= What to do =
Reproduce the following items line for line, leaving out the pictures.

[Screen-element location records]
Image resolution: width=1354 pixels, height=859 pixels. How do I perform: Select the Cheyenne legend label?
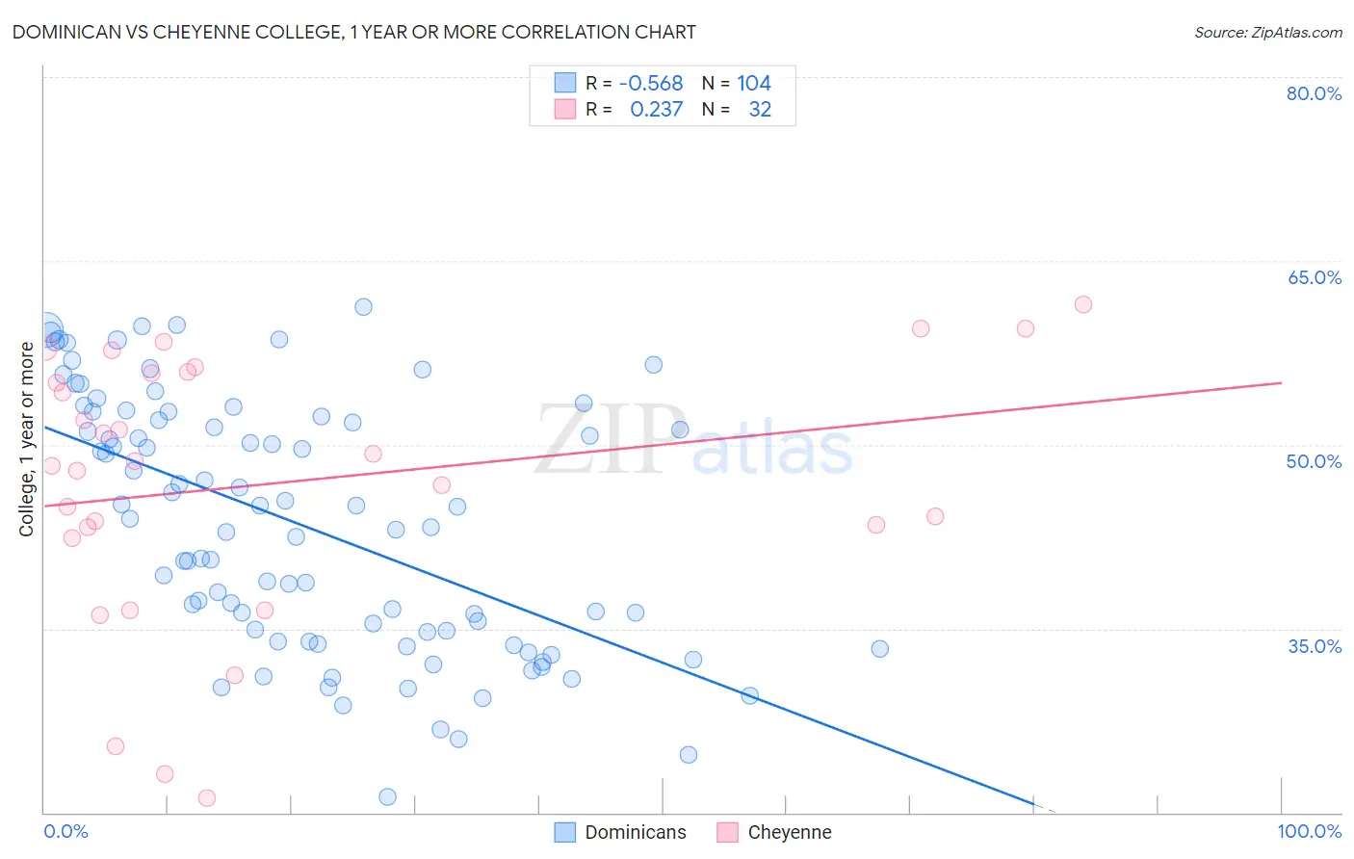click(x=790, y=832)
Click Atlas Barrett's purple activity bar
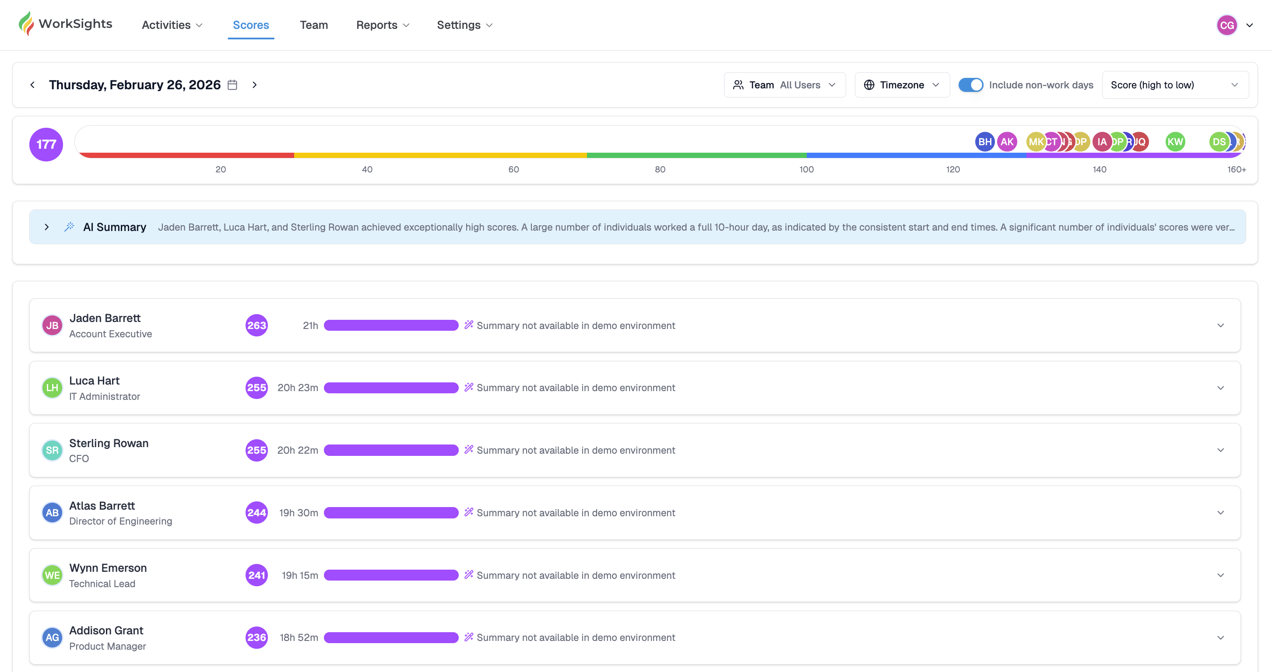 coord(391,513)
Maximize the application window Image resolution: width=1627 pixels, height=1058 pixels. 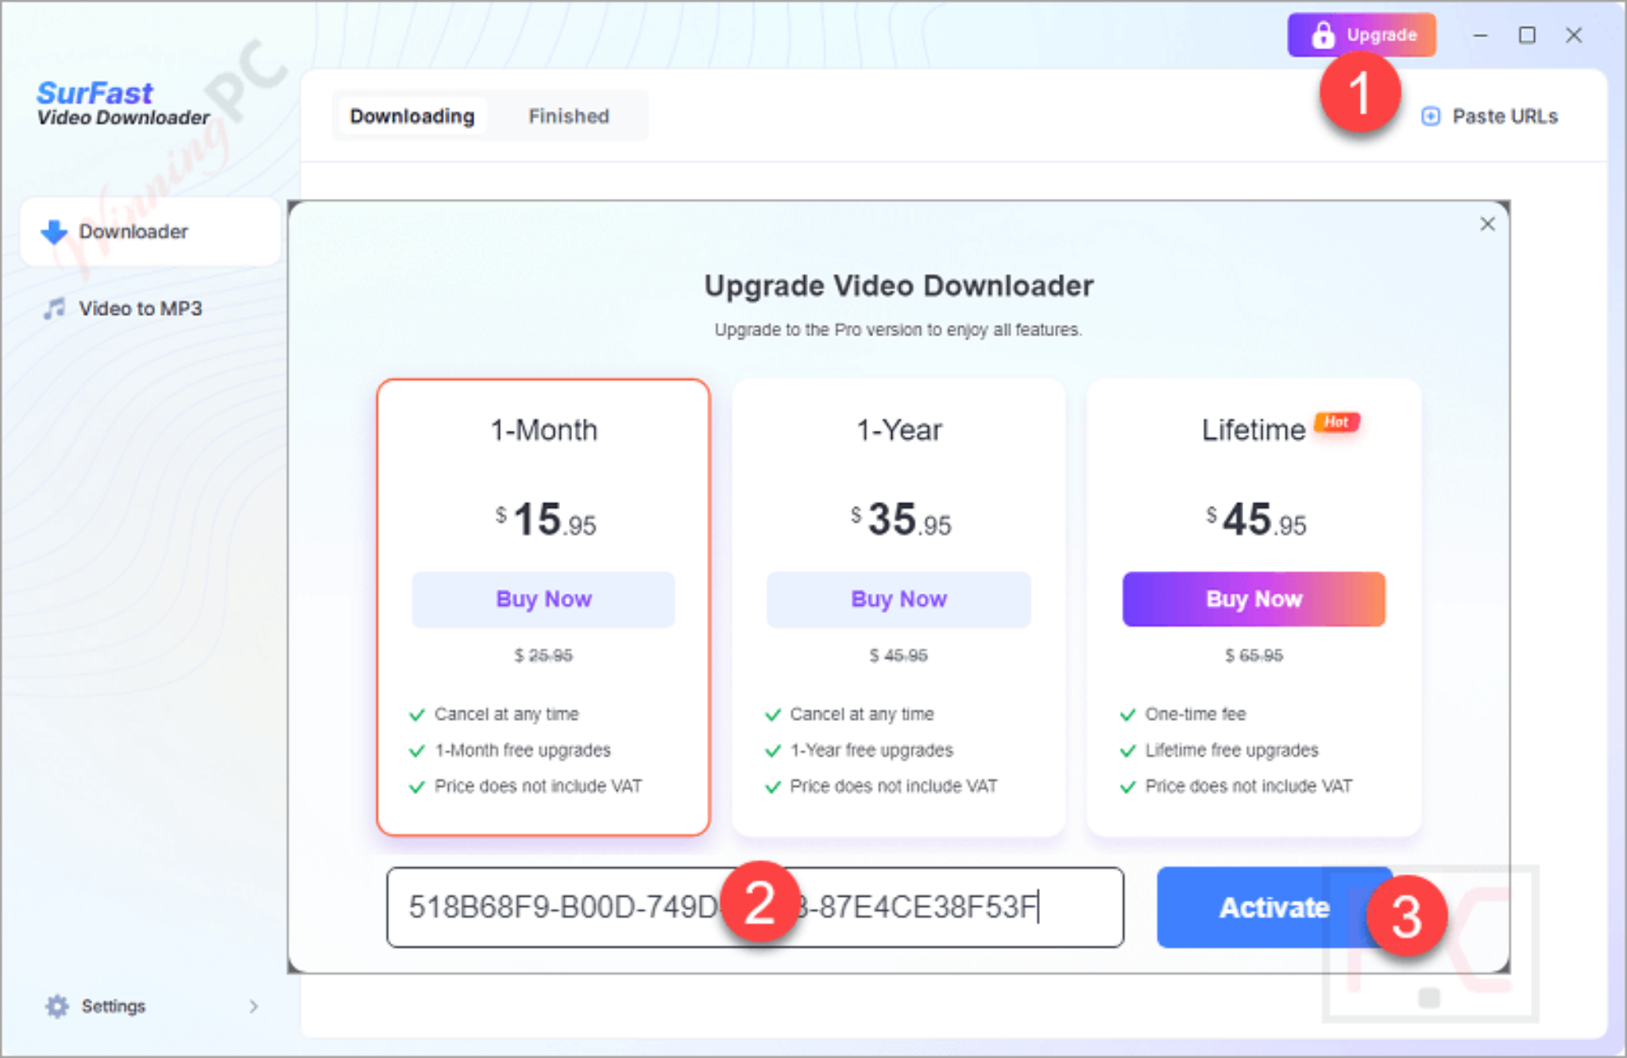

= Reply to the exercise =
Image resolution: width=1354 pixels, height=859 pixels. How do I perform: Select the Cheyenne legend label?
click(x=790, y=832)
Click Atlas Barrett's purple activity bar
 coord(391,513)
Maximize the application window Image resolution: width=1627 pixels, height=1058 pixels. 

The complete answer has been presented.